Zond 5: Tortoises at the Moon
As we mark the 50th anniversary of the Soviet Zond 5 mission, here is a look at its unlikely heroes.
Imagine the first astronauts to visit the Moon and you may picture Neil Armstrong taking long, uncertain strides across a barren lunar landscape, or the crew of Apollo 8 flying in orbit around the Moon.
And yet, as unlikely as it sounds, the Apollo crews were actually not the first ones to fly to the Moon.
That honour belongs to an unremarkable pair of tortoises, who became the first living creatures to voyage to our Moon.
This September 2018 we mark the 50th anniversary of the Zond 5 mission which carried two Russian tortoises to the Moon and back again.
Animals in Space
By the 1960s, sending animals into space was an established way of finding out how our human bodies, organs, and brains would function in weightlessness. Scientists in both Russia and the United States carefully studied their animal astronauts as they returned from micro-gravity conditions as a way to ensure human astronauts would also survive the extremes of space flight.

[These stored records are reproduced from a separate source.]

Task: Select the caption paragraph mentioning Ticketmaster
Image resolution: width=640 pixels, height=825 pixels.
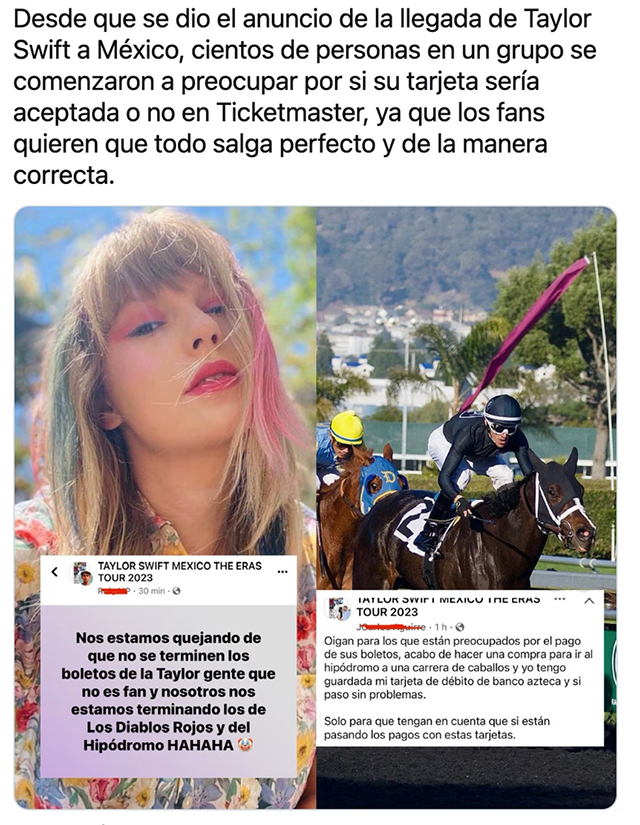Action: point(305,97)
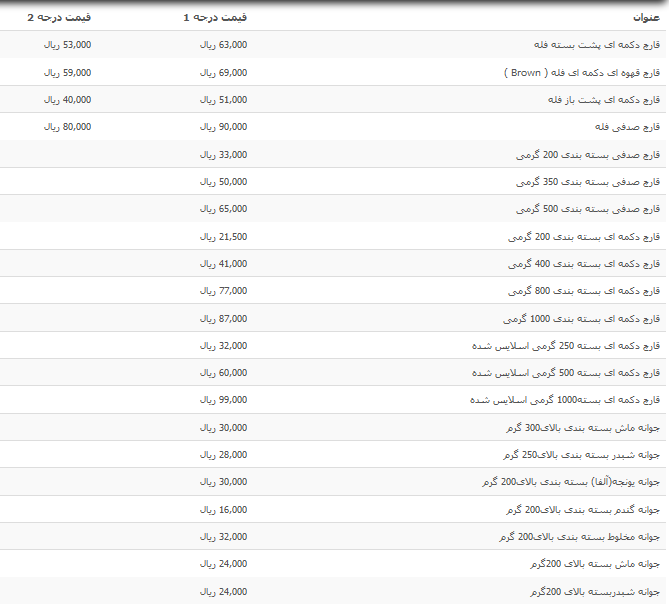This screenshot has height=614, width=669.
Task: Click the جوانه یونجه (آلفا) row title
Action: click(570, 482)
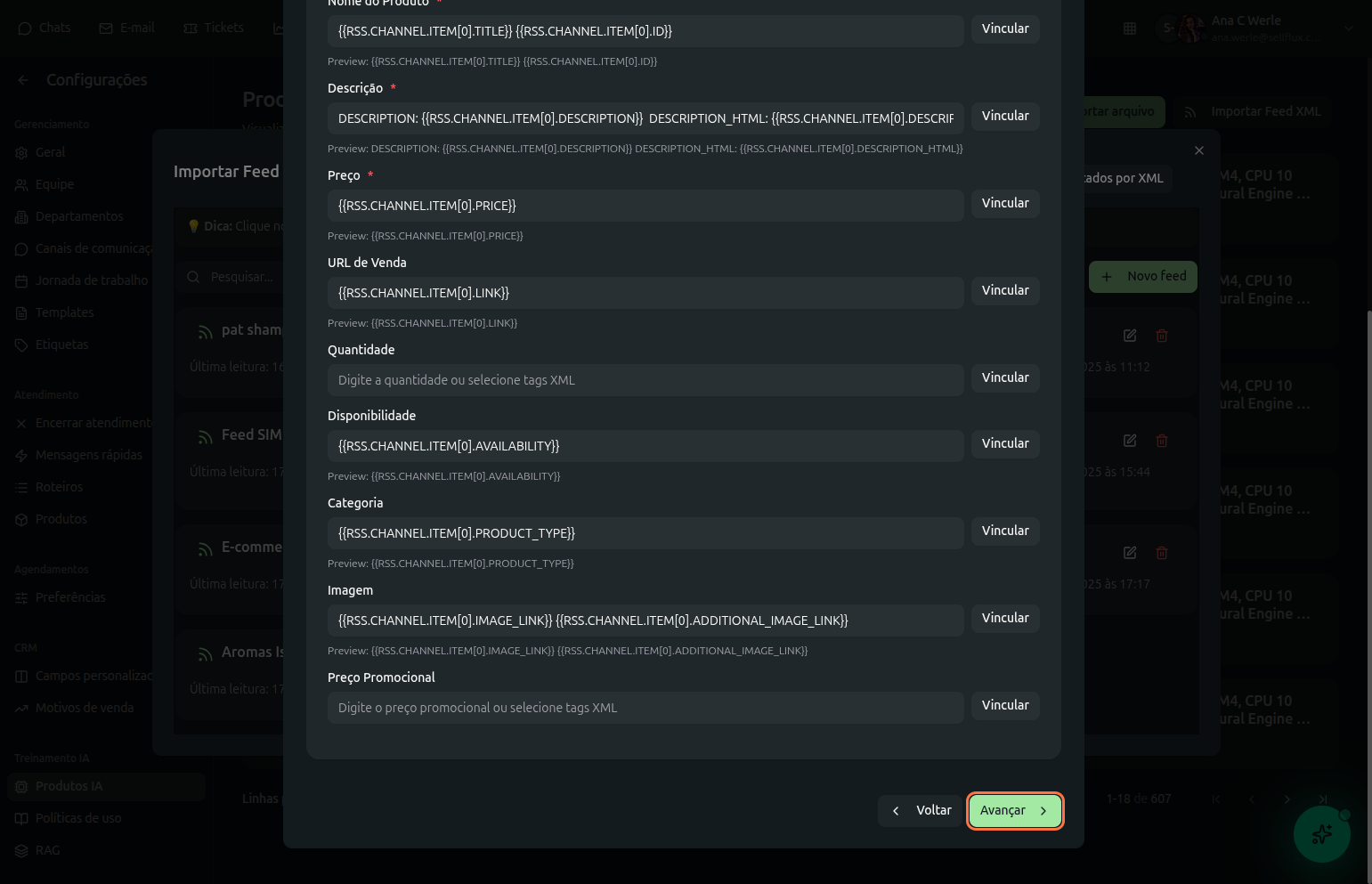Open the apps grid icon in the top bar
1372x884 pixels.
pyautogui.click(x=1130, y=28)
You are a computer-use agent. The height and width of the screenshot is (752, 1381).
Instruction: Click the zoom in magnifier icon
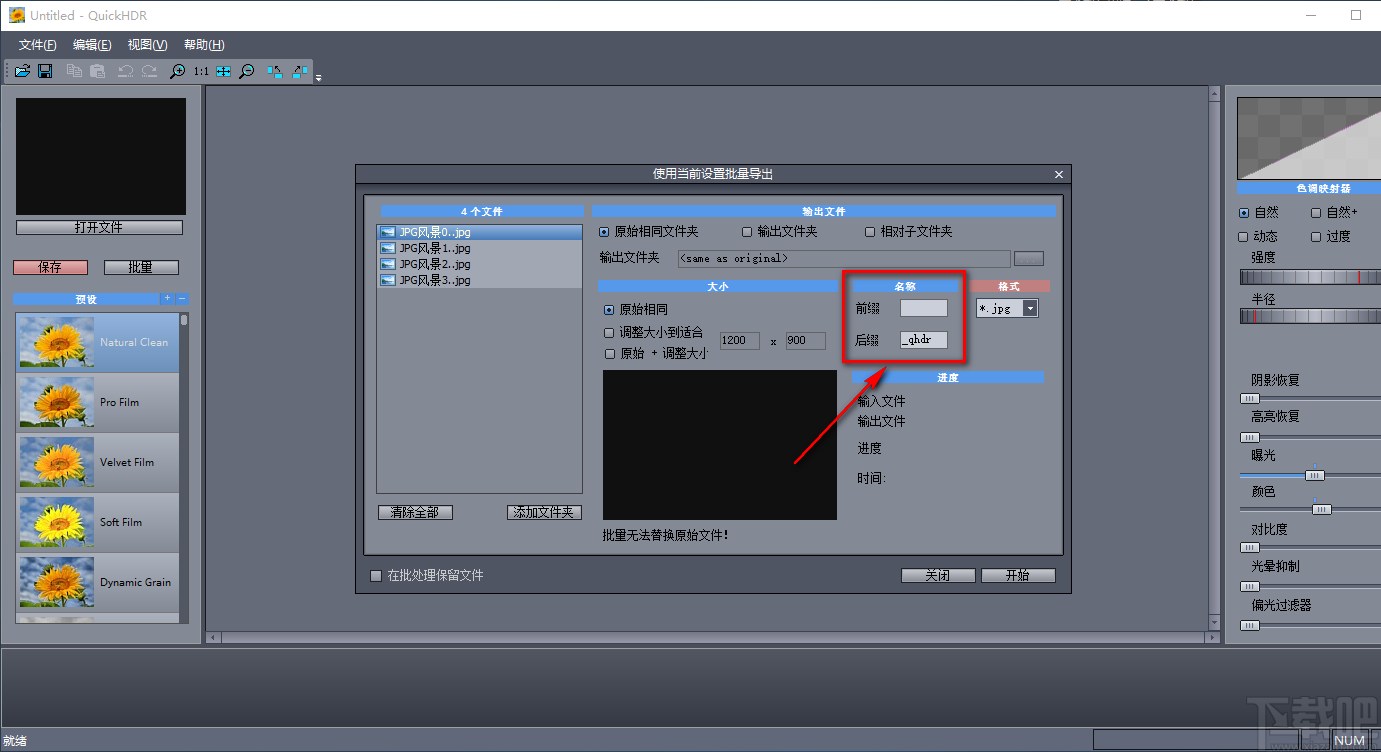click(177, 71)
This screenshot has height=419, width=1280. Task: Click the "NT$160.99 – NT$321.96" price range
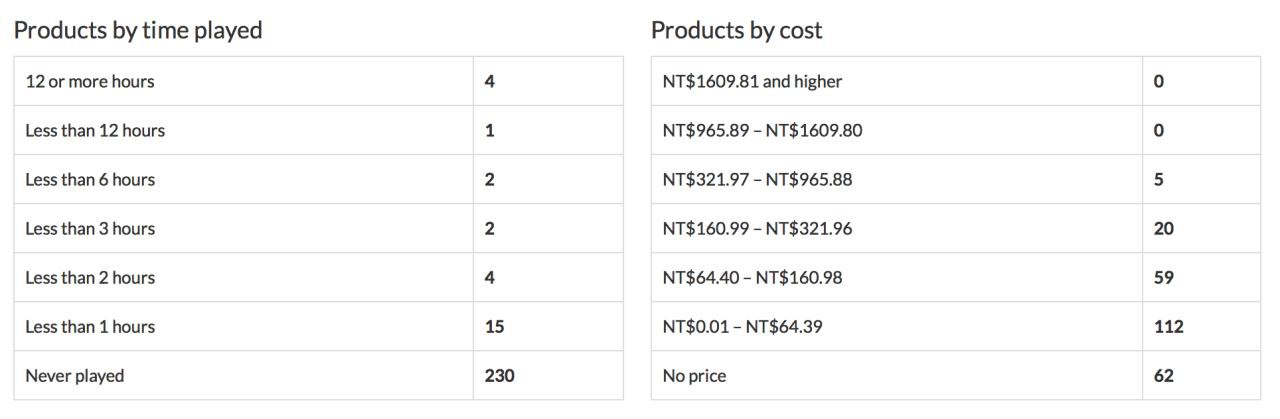point(757,228)
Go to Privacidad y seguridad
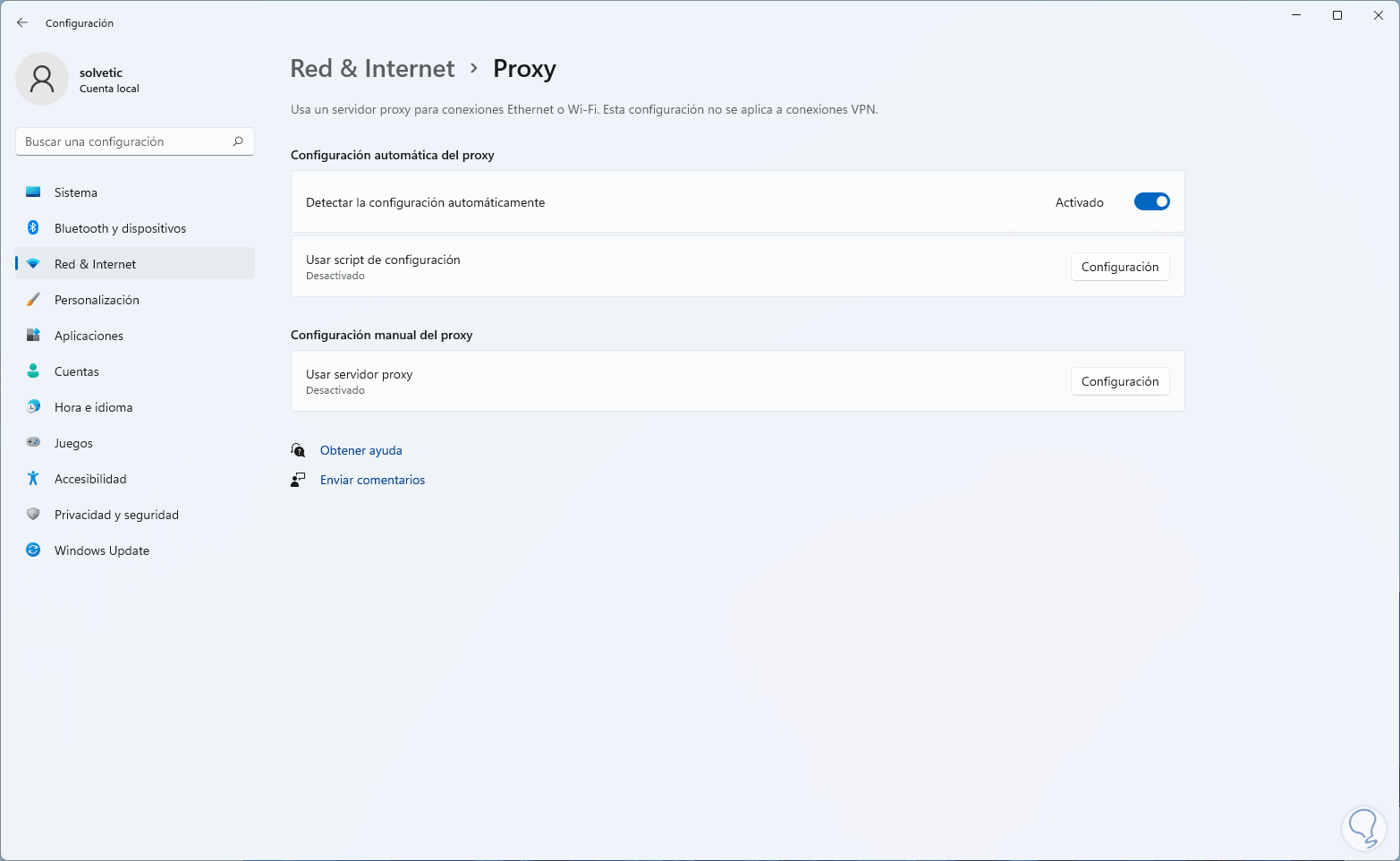 pos(116,515)
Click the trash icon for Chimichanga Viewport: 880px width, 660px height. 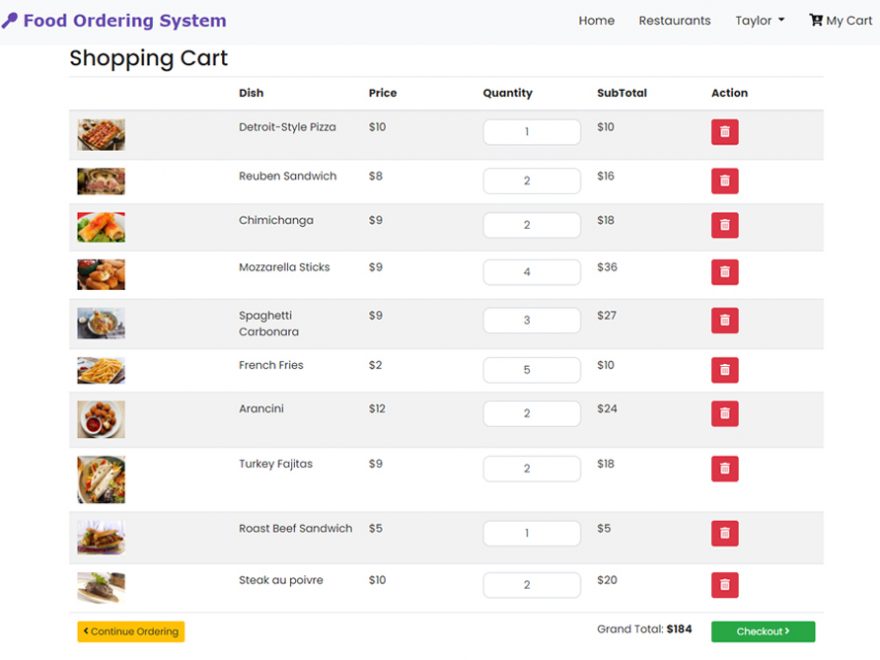724,225
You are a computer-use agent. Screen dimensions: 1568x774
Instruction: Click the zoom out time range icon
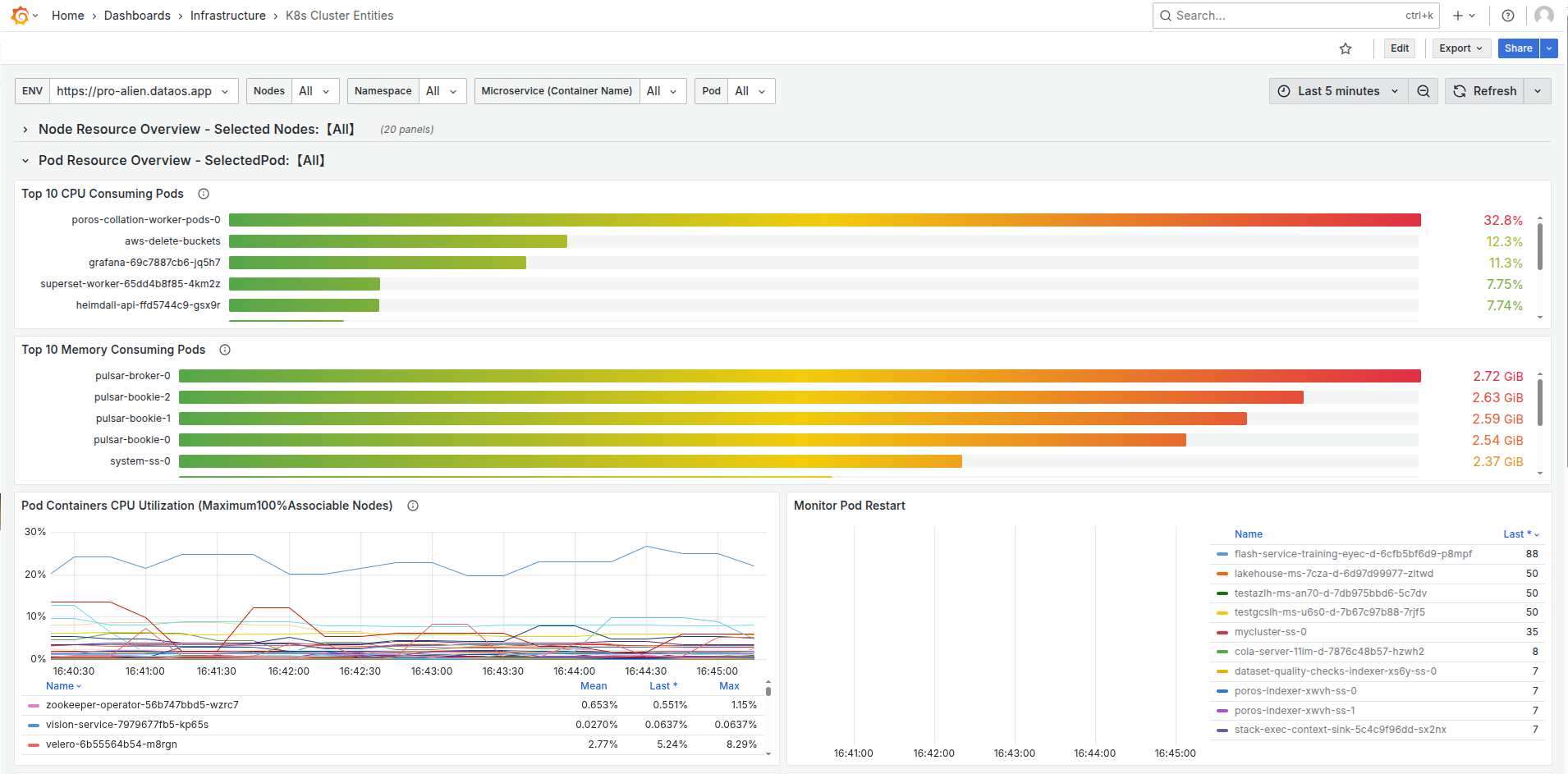point(1424,91)
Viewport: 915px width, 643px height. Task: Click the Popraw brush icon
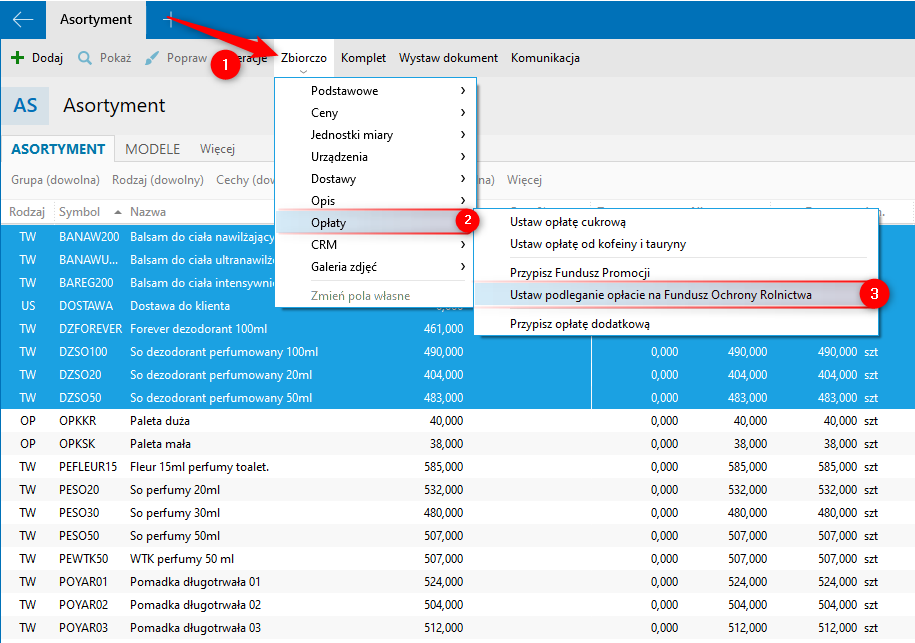pos(152,58)
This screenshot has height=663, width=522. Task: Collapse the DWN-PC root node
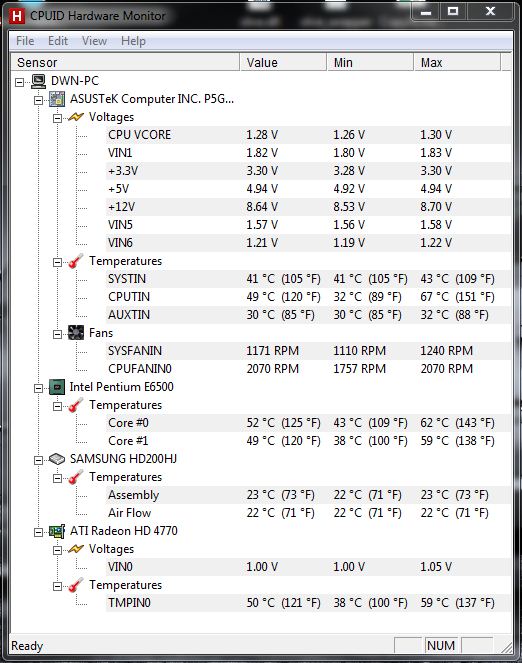19,82
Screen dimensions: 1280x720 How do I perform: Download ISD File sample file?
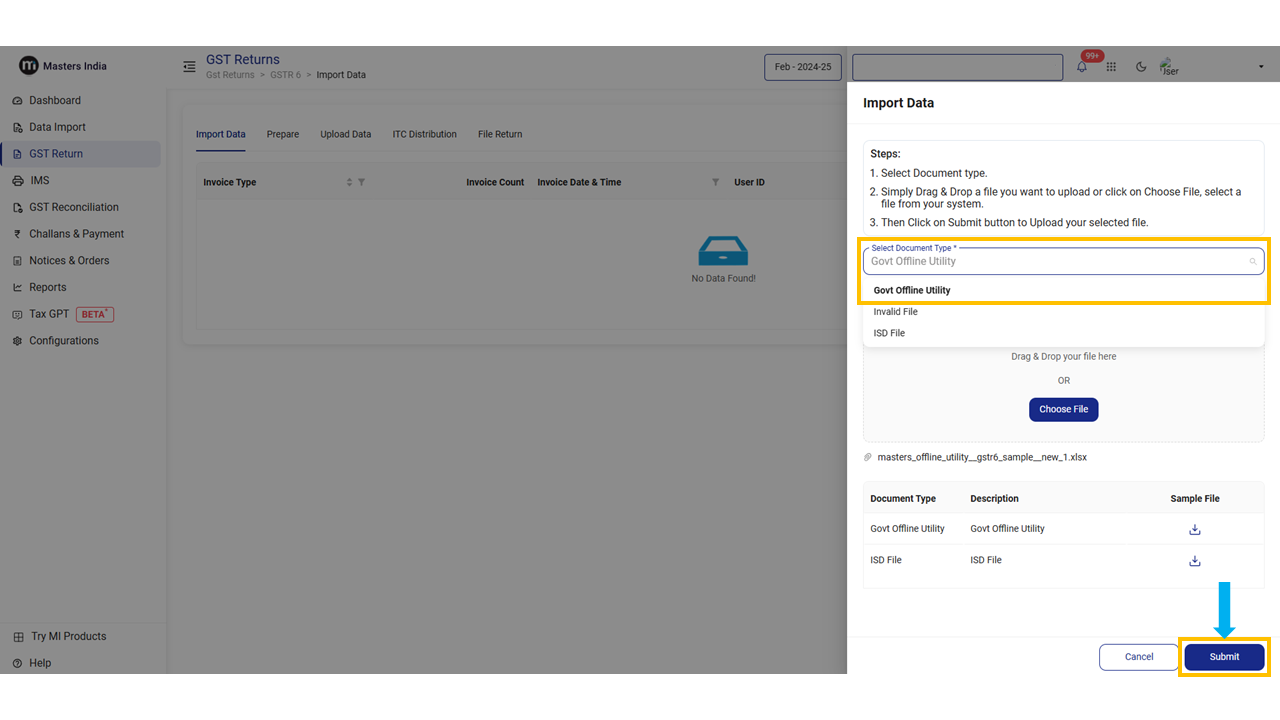point(1194,561)
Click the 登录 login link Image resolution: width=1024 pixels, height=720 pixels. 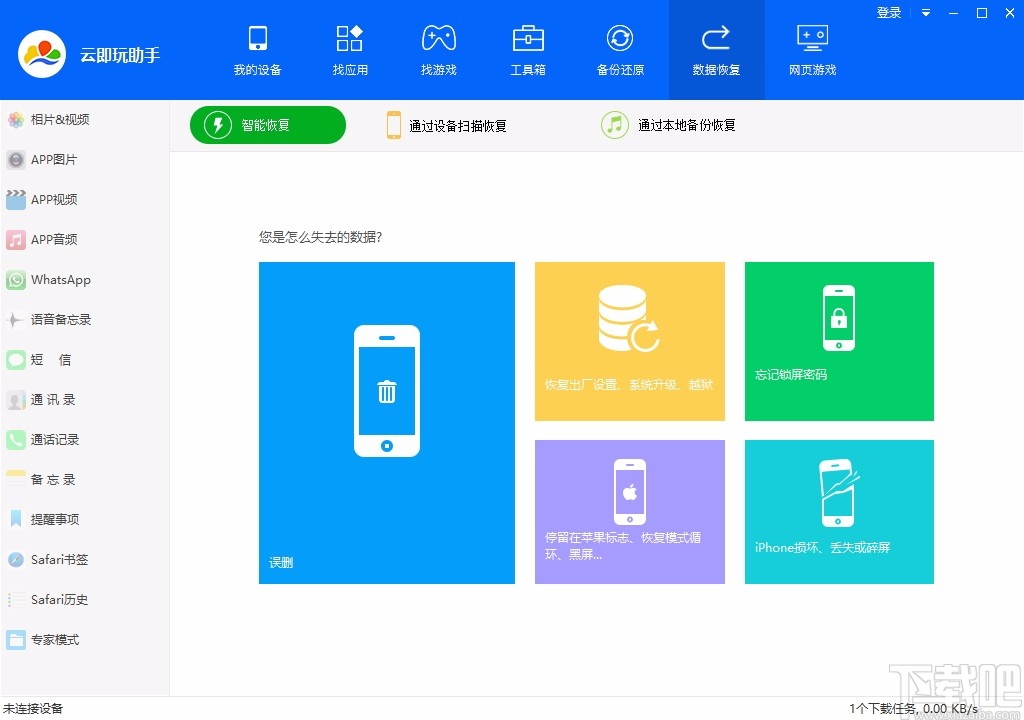pyautogui.click(x=888, y=13)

Beginning in 1947, America became the first country to send living creatures into space when they launched a V-2 rocket containing fruit flies. The experiments focused on how the flies reacted to being in cramped conditions, both physically and psychologically.
Over the next twenty years, animals ranging from mice, monkeys, dogs, rabbits and even a pair of frogs were placed into rockets and sent into Earth orbit, and some even beyond it. Whilst not all of them were fortunate enough to return alive, many of these animal astronauts have become immortalised by the scientific community and popular culture, with Laika the dog the most famous.
It is perhaps less well known that the first animal to reach the Moon was a bit more obscure than the more famous dogs, mice, and monkeys.
On 14 September 1968, a modified Soyuz capsule was launched from the Soviet Union. Its mission: to fly beyond the orbit of the Earth and to perform a lunar fly-bys. The mission would last for nearly a week, and would become only the second time that a spacecraft launched from the Earth would reach the Moon.
But what really sets the Zond 5 apart from any other mission is its occupants: two unnamed Russian tortoises, or “steppe” tortoises as they are sometimes known. Along with samples of soil, seeds, and even some worms, the two reptiles were in space for a total of six and a half days as the capsule completed its circle of the Moon.
Try to imagine what the two tortoises felt during their flight. They were probably very confused by the intense vibrations and extreme conditions of blastoff. Once in the weightless environment of space, they may have also felt disorientated and were probably wondering what on earth was happening to them!
Thankfully, the tortoises not only survived the journey, but returned to the Earth in good health.
On 21 September 1968, six days after the launch, Zond 5 was retrieved from the Indian Ocean after its steep parachute landing. The original plan was for the Zond 5 to land in Kazakhstan, but the capsule veered off course during its return flight. Rescue vehicles from the Soviet Union raced to where the capsule was floating, and the samples (including the tortoises!) were successfully retrieved from the capsule.
It was later found that while the tortoises were alive and well, they had lost some weight (about 10%) during their time in space. This continues to be a common occurrence in the bodies of astronauts due to the loss of bone and muscle mass in a weightless environment. But otherwise, both tortoises were in good condition, and scientists confirmed that the reptiles had healthy appetites and were being given nutritional meals to help them recover from their flight.
Although the Zond 5 tortoises remain unnamed to this day, they have become a significant and vital part of the story of the Space Race.
Their journey into space was one of the key events that led up to the launch of the first manned flight to the Moon – Apollo 8 in 1968.